Às vezes, quando estamos mais assoberbados com trabalho, gostamos de mimar o outro com surpresas e saídas para “arejar” a cabeça, mesmo que não sejam longas. Foi com essa intenção que a S. ofereceu um fim-de-semana ao S. na Quinta de São Thiago, na bela serra de Sintra. A nossa experiência diz-nos que ficar num sítio apenas uma noite não permite descansar nem usufruir do local, é demasiado cansativo: chegar, dormir e acordar já preocupados em fazer as malas para sair. Assim, a S. reservou duas noites nesta quinta, e, claro, escolheu a suíte por 110 euros/noite, da qual falaremos daqui a pouco. Antes, convém dizer que a estrada de acesso não é das mais fáceis, sendo muito estreita e de terra batida com buracos (convém usar o GPS). Contudo, indo com espírito de aventura tudo se faz com mais excitação, e além disso o ventura-mobil adora andar na lama e no pó. Dito isto, a S. ainda temeu pelos espelhos do bicho, que felizmente dão para retrair, caso contrário teriam ficado na rua do Regueirinho. Já o estacionamento é bastante amplo e seguro.
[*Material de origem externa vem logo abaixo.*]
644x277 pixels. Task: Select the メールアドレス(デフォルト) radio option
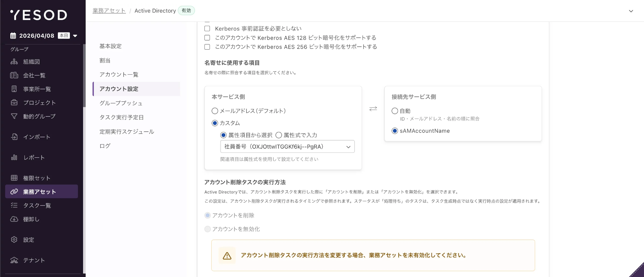point(215,111)
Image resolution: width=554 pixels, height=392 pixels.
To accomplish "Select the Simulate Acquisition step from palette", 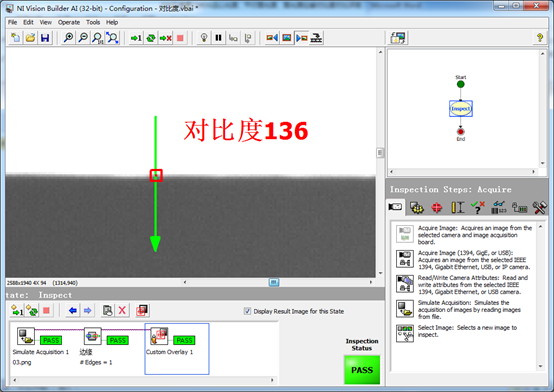I will tap(464, 310).
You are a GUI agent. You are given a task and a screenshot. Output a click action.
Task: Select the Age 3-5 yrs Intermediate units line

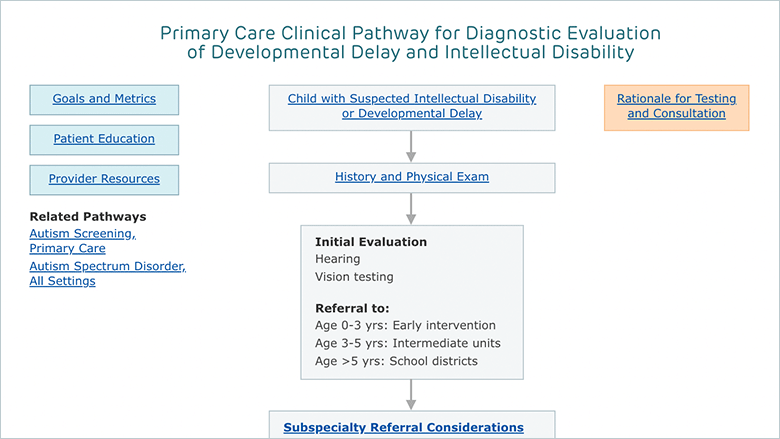click(x=408, y=344)
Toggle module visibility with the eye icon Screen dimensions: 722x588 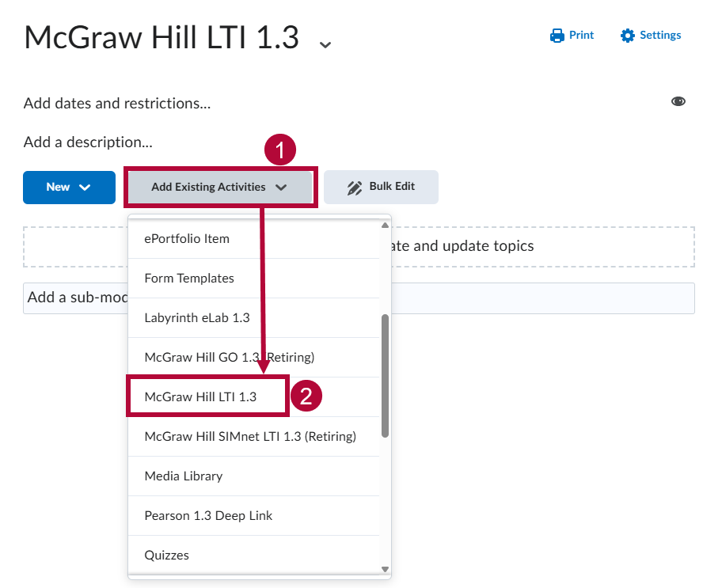coord(678,101)
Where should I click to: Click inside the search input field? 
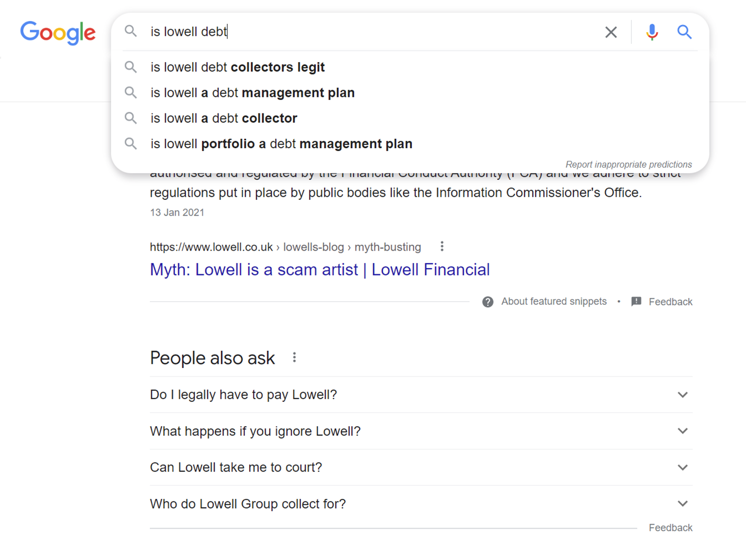tap(348, 31)
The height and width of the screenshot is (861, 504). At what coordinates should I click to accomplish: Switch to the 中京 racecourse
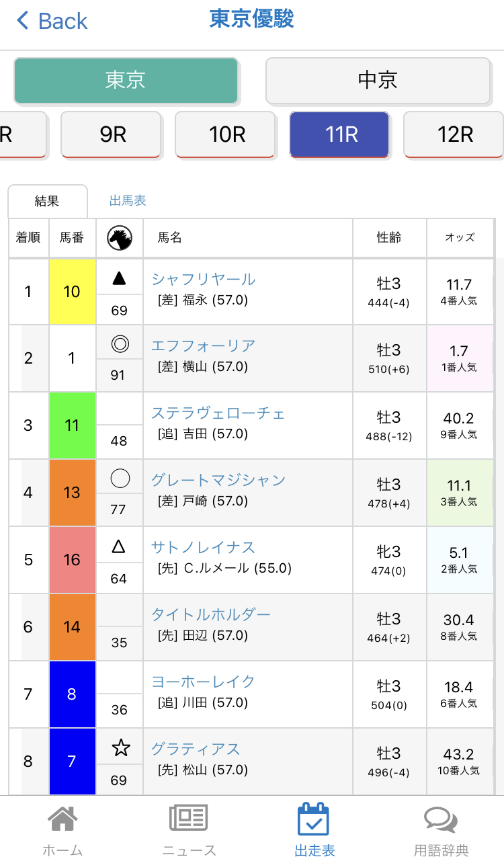click(378, 80)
À chegada, fomos recebidos pela simpática Idalina, que abriu o grande portão verde de termómetro em riste e informações sobre tapetes desinfectantes (pandemia obriga), sem nunca perder o sorriso e a boa disposição. A Quinta de São Thiago superou todas as nossas expectativas. É um sítio de uma beleza deslumbrante, no meio da serra, com vista privilegiada para o Palácio de Monserrate. Por todo o lado se sente o peso do património familiar da herdade com muitas fotografias espalhadas pelo espaço (a dona, uma senhora com já 90 anos, vive lá, numa das alas interditas aos hóspedes e infelizmente não a pudemos conhecer devido às preocupações com o vírus, perfeitamente compreensíveis, mas ficámos com pena de não a ouvir tocar piano). A casa parece um palácio com uma atmosfera que convida ao relaxamento e descontração. Com uma piscina ENORME, e um jardim encantado onde nos perdemos a vaguear, cuidado, repleto de árvores centenárias.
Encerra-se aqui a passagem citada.